### The records
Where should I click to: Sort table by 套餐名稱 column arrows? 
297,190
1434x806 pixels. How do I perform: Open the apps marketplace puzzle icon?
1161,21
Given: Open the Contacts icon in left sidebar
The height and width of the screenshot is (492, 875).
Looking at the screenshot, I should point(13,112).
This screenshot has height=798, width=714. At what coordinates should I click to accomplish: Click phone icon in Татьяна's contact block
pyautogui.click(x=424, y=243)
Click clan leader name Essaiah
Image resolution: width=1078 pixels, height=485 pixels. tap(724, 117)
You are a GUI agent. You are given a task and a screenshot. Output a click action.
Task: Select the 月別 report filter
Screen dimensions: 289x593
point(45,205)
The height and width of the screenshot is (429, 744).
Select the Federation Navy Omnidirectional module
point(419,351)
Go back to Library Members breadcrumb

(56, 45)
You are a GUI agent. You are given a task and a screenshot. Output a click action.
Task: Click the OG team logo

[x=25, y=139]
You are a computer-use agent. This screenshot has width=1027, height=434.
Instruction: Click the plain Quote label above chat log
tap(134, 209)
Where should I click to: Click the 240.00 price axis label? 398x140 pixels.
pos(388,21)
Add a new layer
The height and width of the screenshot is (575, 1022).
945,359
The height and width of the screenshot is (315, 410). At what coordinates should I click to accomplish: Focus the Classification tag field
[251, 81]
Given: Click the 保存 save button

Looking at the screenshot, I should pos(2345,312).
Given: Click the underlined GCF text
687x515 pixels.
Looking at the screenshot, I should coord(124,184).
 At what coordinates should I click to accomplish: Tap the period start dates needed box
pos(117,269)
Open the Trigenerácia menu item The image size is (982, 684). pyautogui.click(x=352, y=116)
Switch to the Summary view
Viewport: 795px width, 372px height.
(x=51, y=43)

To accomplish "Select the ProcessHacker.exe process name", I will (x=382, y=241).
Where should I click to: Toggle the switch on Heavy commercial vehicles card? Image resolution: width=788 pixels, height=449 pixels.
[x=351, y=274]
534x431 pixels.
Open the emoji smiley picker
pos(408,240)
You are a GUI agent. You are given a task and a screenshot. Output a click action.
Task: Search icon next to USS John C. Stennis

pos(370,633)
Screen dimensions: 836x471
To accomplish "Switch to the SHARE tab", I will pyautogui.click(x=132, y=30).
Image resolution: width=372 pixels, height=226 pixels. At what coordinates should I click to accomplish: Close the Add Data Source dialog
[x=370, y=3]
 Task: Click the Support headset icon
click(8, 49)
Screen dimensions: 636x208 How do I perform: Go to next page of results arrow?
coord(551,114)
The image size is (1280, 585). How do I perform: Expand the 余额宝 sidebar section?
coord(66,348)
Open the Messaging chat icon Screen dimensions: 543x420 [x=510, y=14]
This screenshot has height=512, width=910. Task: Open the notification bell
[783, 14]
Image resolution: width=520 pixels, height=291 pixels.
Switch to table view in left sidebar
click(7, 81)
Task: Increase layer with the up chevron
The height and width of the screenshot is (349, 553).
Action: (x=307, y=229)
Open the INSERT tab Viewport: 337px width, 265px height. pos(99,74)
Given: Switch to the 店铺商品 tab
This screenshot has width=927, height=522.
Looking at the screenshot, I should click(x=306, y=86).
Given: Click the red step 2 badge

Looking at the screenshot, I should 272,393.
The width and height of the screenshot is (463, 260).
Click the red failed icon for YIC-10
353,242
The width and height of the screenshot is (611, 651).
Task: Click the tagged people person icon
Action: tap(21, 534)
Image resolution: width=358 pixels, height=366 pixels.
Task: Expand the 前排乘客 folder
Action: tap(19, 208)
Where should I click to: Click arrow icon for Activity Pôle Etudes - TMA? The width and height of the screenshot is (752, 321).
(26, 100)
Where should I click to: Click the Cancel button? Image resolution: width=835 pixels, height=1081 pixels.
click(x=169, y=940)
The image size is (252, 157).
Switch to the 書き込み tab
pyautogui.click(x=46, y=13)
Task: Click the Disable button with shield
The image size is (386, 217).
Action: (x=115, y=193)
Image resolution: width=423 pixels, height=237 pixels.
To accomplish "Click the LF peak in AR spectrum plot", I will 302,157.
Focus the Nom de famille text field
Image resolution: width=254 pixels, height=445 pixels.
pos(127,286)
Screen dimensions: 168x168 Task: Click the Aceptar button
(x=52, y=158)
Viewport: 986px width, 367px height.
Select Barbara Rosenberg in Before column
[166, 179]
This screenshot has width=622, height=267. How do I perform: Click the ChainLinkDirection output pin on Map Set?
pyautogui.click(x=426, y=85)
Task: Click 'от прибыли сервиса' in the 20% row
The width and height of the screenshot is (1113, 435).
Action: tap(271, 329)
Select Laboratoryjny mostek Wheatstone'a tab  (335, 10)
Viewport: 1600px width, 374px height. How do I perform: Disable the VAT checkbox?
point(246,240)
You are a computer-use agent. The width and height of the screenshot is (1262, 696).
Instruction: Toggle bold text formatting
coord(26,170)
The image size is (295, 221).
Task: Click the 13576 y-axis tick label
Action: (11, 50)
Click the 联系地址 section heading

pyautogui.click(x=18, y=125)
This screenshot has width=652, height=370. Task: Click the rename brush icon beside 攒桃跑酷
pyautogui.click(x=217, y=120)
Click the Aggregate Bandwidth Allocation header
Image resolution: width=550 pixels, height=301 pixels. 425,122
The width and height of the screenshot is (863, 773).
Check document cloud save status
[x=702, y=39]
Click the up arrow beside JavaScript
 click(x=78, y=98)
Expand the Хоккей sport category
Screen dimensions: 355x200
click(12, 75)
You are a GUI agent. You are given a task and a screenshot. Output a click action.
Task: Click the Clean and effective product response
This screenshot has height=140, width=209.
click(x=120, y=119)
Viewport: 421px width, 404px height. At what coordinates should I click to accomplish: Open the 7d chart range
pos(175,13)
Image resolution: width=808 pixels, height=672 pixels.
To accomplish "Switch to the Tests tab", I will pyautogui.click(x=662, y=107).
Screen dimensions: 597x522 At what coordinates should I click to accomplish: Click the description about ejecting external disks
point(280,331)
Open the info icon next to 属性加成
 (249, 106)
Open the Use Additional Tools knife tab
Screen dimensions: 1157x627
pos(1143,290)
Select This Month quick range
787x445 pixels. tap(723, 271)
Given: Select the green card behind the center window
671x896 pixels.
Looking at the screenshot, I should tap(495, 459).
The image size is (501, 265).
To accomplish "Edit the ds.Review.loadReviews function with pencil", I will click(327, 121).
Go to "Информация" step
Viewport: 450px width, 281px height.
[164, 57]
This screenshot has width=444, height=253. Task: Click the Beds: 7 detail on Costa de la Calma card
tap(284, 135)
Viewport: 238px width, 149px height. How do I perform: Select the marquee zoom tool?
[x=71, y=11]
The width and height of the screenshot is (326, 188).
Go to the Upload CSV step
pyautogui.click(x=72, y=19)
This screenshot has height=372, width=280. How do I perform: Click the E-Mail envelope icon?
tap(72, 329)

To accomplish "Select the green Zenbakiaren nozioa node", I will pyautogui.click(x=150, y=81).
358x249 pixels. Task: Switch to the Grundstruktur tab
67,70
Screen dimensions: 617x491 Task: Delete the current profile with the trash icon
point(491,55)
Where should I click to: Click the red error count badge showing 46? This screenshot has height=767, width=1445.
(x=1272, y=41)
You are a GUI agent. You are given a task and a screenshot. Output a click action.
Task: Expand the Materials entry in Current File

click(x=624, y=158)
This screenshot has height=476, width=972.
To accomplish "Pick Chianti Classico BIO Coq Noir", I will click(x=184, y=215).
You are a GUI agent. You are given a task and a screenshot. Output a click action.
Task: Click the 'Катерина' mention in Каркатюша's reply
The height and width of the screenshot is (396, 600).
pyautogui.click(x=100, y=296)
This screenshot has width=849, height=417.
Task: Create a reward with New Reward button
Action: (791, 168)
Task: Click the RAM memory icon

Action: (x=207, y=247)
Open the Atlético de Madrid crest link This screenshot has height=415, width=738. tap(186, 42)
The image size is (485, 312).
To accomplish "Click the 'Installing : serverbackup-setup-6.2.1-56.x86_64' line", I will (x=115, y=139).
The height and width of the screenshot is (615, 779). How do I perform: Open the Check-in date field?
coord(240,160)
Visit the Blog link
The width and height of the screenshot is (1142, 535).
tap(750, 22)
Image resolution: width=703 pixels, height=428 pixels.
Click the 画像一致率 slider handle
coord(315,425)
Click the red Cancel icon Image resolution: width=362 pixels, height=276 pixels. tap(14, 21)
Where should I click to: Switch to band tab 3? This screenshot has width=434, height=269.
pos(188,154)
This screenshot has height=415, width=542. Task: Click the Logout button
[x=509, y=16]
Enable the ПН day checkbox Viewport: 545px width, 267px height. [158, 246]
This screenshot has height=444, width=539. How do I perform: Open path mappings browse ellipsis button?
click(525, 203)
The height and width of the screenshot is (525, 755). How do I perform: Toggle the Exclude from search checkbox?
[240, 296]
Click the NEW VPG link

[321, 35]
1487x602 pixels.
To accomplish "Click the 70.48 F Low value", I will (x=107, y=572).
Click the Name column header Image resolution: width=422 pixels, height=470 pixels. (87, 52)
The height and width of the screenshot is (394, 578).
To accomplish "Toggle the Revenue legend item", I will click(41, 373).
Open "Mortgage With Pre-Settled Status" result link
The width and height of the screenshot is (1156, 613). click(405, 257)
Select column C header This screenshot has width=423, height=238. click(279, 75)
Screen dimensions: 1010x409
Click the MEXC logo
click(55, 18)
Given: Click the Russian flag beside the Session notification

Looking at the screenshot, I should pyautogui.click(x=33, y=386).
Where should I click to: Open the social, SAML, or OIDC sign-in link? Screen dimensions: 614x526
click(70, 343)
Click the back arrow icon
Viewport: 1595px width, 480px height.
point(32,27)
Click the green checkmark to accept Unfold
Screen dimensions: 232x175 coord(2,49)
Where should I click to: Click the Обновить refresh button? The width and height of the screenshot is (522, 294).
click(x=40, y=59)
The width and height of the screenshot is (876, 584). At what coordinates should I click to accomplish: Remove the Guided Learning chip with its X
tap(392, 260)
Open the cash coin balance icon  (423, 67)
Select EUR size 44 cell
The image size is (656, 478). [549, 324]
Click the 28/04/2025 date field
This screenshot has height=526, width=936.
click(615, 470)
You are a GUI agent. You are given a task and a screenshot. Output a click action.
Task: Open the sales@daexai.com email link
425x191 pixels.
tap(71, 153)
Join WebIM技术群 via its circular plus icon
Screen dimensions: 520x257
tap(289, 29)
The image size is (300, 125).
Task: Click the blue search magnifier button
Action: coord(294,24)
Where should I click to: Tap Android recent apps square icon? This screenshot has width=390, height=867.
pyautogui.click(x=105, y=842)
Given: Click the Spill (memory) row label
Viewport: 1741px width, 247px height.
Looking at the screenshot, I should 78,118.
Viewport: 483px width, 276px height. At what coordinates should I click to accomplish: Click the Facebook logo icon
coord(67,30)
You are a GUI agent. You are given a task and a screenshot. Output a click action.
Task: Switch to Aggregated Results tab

### Problem requirements
The word to look for is "will"; copy out every line of the entries that holds it.

### Output for this task
To accomplish "Select the ProcessHacker.exe process name", I will (x=382, y=241).
To accomplish "Switch to the SHARE tab", I will pyautogui.click(x=132, y=30).
To accomplish "Click the LF peak in AR spectrum plot", I will 302,157.
To accomplish "Switch to the Tests tab", I will pyautogui.click(x=662, y=107).
To accomplish "Edit the ds.Review.loadReviews function with pencil", I will click(327, 121).
To accomplish "Select the green Zenbakiaren nozioa node", I will pyautogui.click(x=150, y=81).
To accomplish "Pick Chianti Classico BIO Coq Noir", I will click(x=184, y=215).
To accomplish "Click the 'Installing : serverbackup-setup-6.2.1-56.x86_64' line", I will (x=115, y=139).
To accomplish "Click the 70.48 F Low value", I will (x=107, y=572).
To accomplish "Toggle the Revenue legend item", I will click(41, 373).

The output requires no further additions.